Former Sun editor Kelvin MacKenzie has played down the political influence of the paper under his editorship – including its infamous splash on the eve of the 1992 General Election: “If Kinnock wins today will the last person to leave Britain please turn out the lights”.
MacKenzie described the headline as a “gag” and a “bit of bloody fun’when asked about the paper’s political influence at a Leveson Inquiry seminar yesterday, arguing that it was Kinnock who had given the paper the credit for undermining his 1992 election campaign.
‘I got bugger all out of that,’said MacKenzie. ‘I’m not Lord anything, am I?”
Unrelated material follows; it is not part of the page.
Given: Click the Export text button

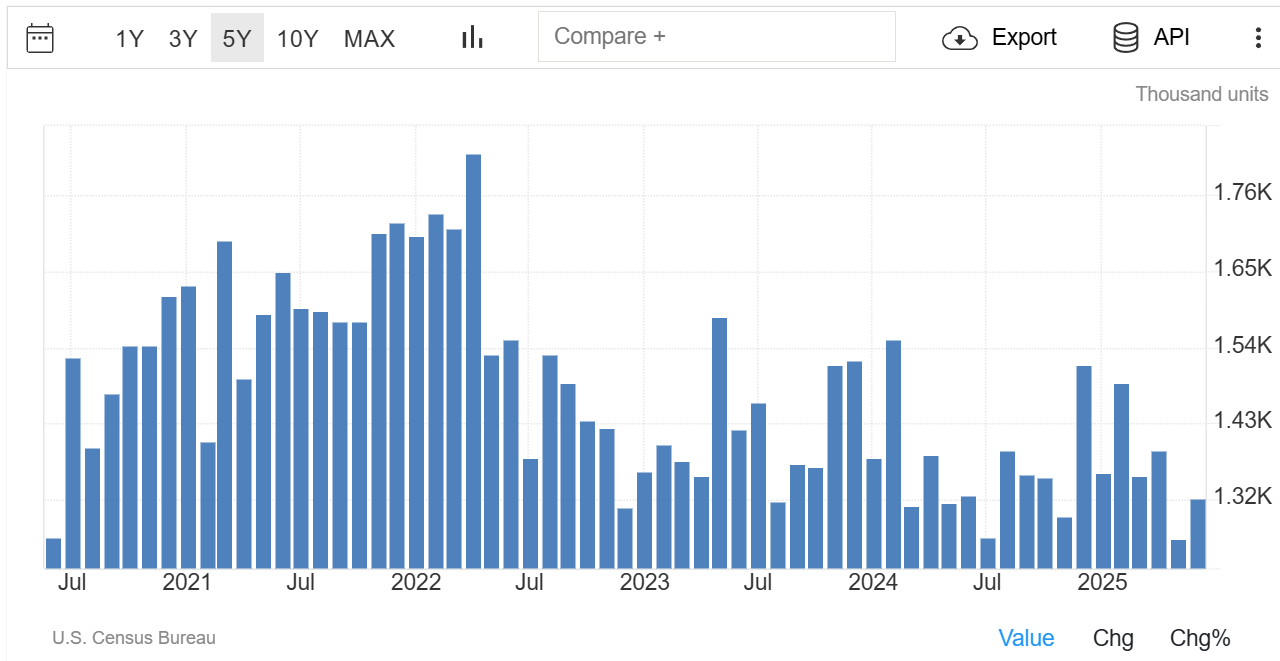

“It’s a gag,’he continued. ‘It’s The Sun. It’s a bit of fun. Nobody is seriously suggesting people are going to be influenced one way or the other, that’s the truth about the matter. And I think these leader columns, if you carried out a piece of research on it, you’d find they were the least read aspect of the paper except, possibly, for the race form. It’s ridiculous.”
‘They took The Sun too seriously,’he added. ‘Four million [copies] a day, it was just an ordinary working person’s paper, it was a bit of fun.”
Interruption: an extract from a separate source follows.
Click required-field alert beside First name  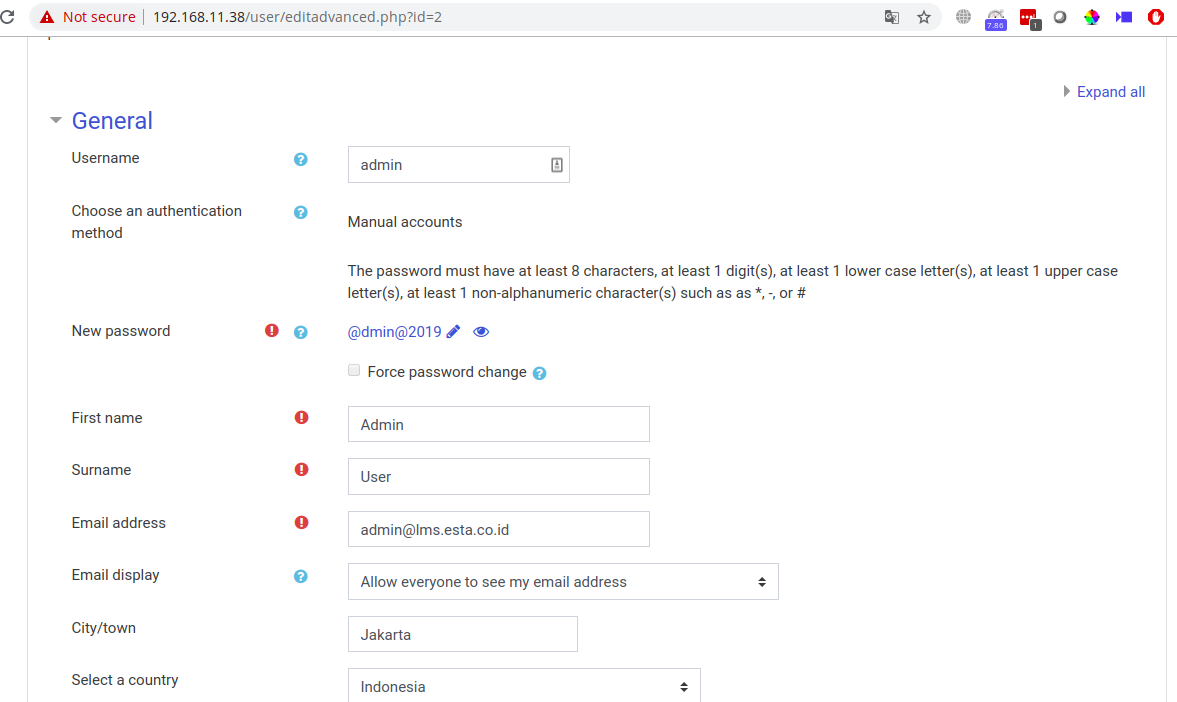[301, 417]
MacKenzie also came out in support of the Press Complaints Commission, saying: ‘I don’t see anything wrong with the PCC. They were misled , they were lied to. She PCC chairman Baroness Buscombe] asked them a question and these guys just told her a bunch of lies. Perhaps there should be a penalty for doing that.”
He added: ‘The real issue, which is why I suspect there are so many lawyers here – they can hear the crinkle of a £50 note from quite a long distance – what they would really like to see is representation at the PCC for people who complain.
‘The phone-hacking had nothing to do with press and regulation. It was bunch of people, alleged criminals. That’s what that was about.”